The discovery of at least two very late Barn Owl chicks at a site in Co. Kerry has raised hopes that other pairs which have seemingly given up on breeding for this year might yet be attempting to nest.
Two very young chicks were heard a few days ago at the nest site in a cavity in a wall (centre of photo), and estimated to be only 10 to 15 days old. This would mean that they might not be able to fly until early October, and might not leave the nest until late October. This is a great gamble for the adult birds. If the autumn is wet and stormy, they will be unable to provide food for the growing chicks, but if it remains mild and largely dry, they might just manage to raise the young successfully.
The pair present at this site were displaying vigorously all through spring (see, eg, this post HERE), but by late June and early July, they were largely silent, there were no sounds of chicks, and the breeding attempt seemed to have fizzled out for the year. Perhaps the exceptional weather in July allowed them to hunt well enough to try again.
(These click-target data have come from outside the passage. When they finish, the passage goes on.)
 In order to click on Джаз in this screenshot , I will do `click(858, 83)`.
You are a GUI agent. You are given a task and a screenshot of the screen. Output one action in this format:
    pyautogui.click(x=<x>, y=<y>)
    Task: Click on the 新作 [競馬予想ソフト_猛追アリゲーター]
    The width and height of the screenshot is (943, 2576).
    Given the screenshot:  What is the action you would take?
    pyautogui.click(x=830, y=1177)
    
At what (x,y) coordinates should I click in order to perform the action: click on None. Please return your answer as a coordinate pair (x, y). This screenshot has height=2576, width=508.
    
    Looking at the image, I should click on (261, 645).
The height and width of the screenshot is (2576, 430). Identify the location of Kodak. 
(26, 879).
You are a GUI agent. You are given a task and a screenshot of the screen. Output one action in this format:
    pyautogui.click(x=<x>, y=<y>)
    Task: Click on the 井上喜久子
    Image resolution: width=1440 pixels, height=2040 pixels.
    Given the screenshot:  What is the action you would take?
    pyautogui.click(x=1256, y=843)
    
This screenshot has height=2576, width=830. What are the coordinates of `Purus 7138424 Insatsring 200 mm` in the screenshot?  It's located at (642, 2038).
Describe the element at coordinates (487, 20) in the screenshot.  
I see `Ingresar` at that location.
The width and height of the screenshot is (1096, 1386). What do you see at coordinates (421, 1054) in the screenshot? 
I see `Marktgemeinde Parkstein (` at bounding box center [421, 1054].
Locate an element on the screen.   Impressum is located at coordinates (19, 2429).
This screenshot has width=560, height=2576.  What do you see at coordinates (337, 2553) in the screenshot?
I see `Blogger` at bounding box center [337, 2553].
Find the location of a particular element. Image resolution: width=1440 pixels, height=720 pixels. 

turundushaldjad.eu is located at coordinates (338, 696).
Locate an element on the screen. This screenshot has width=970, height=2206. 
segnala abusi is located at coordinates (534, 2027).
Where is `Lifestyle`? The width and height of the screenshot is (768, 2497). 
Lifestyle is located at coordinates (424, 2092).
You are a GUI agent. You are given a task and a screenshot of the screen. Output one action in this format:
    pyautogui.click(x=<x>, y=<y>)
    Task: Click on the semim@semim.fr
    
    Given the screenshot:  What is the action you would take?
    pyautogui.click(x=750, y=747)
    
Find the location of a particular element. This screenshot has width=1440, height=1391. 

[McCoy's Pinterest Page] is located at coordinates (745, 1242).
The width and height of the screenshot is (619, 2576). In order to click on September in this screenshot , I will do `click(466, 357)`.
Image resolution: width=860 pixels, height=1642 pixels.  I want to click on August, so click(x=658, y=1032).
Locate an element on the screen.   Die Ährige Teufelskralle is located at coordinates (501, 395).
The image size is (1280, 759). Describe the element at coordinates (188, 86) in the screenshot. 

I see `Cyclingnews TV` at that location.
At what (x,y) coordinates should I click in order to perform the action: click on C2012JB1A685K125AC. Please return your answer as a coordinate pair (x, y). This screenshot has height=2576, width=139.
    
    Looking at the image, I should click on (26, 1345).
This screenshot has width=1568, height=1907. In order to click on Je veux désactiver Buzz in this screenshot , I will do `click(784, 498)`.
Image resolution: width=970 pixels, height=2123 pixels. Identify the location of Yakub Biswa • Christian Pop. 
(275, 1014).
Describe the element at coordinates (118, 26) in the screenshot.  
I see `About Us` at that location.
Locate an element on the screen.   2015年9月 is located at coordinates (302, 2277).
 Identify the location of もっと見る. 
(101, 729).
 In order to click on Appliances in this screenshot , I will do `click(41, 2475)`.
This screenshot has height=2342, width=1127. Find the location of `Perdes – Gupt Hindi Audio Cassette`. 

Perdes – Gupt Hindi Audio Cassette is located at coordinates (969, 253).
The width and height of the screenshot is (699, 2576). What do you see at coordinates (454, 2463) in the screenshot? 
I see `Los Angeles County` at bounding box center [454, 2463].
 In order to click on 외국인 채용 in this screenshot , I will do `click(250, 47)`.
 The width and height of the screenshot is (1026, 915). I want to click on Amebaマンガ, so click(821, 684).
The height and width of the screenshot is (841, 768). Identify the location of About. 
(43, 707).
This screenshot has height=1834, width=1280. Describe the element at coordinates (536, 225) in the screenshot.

There are several Barn Owl sites in Duhallow at which the adults have seemingly given up on breeding for this season so we will make a point of returning to each of those again for a careful check to make sure we detect any more which might be breeding this late.
The appearance of chicks late in the year is not without precedent in Ireland and well developed young have been found at a nest in Wexford in December, though as ever, the weather will play the most important role in the outcome of any late nests.